Devant Ighalo et Emenike, l’analyse des performances en Coupe d’Afrique couronne un nouveau roi à la pointe de l’attaque des Super Eagles

L’histoire des Super Eagles s’écrit souvent par les exploits de ses attaquants, mais une analyse approfondie des performances en Coupe d’Afrique des Nations depuis le début du millénaire révèle une réalité statistique inattendue. Selon une étude menée par nos confrères de Complete Sports, la dépendance du Nigeria envers ses numéros 9 est moins absolue qu’il n’y paraît, ces derniers ne représentant qu’un peu plus de 35 % des 91 buts inscrits par la sélection sur les 26 dernières années de compétition continentale.

Cette donnée contextuelle pose le décor d’un classement qui revisite la hiérarchie des buteurs modernes. Si l’année 2004 a vu les milieux de terrain comme Jay-Jay Okocha prendre le relais en l’absence de buteur prolifique, sept noms se détachent pour incarner l’évolution de ce poste crucial, de la transition des années 2000 à l’intensité du football actuel.

**Les précurseurs : de l’acrobatie à la puissance**

Dans ce classement des sept meilleurs attaquants de l’ère moderne à la CAN, Victor Ikpeba ouvre la marche. Bien que son apogée se situe avant 2000, sa contribution lors de l’édition co-organisée par le Nigeria et le Ghana, notamment ses deux buts contre la Tunisie, marque le trait d’union avec la génération précédente.
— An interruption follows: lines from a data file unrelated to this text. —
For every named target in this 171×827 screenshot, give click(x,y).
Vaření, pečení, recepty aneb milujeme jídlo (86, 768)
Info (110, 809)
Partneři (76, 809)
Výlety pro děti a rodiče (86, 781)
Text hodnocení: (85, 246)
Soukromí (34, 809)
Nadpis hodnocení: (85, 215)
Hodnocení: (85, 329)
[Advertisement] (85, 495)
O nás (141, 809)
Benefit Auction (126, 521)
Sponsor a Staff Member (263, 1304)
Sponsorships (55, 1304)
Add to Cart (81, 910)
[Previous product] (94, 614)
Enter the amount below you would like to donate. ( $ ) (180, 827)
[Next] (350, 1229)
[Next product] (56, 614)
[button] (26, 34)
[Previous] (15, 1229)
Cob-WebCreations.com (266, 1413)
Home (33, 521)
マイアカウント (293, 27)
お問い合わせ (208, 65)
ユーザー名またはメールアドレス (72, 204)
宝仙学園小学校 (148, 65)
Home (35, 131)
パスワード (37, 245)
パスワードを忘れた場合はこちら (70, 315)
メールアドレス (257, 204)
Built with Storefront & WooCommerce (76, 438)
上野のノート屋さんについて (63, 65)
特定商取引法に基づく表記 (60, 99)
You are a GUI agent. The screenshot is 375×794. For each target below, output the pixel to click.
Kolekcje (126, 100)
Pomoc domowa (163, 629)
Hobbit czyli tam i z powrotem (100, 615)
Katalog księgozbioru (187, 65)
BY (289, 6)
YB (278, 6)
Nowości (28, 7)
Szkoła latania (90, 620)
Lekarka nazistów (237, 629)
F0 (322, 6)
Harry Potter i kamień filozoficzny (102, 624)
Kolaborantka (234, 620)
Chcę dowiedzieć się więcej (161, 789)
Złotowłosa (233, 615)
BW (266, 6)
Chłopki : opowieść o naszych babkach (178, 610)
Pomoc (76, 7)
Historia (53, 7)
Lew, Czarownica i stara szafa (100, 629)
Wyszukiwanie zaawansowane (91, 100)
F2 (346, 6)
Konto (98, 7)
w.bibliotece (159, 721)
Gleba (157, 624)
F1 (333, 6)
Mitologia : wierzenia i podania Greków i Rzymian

Il est suivi par Obafemi Martins, dont l’explosivité et la capacité à étirer les défenses ont été précieuses en 2006 et 2010, bien que ses buts se soient limités aux phases de groupes.

Le top 5 intègre Julius Aghahowa, mémorable pour ses célébrations acrobatiques et son Soulier d’Or en 2002. Avec six buts au total sur deux éditions, il affiche l’un des meilleurs ratios de la période. Yakubu Aiyegbeni, souvent sous-estimé malgré sa fiabilité dans la surface et son rôle de tireur de penalty attitré, occupe la quatrième position grâce à sa régularité entre 2002 et 2010.

**Le podium : l’impact physique et le retour de la domination**

La troisième marche du podium revient à Emmanuel Emenike. Figure centrale du sacre de 2013, il a incarné la puissance pure, terrorisant les défenses ivoiriennes et maliennes sur coup franc. Son influence a été décisive pour offrir au Nigeria son troisième titre continental, malgré une carrière internationale relativement courte.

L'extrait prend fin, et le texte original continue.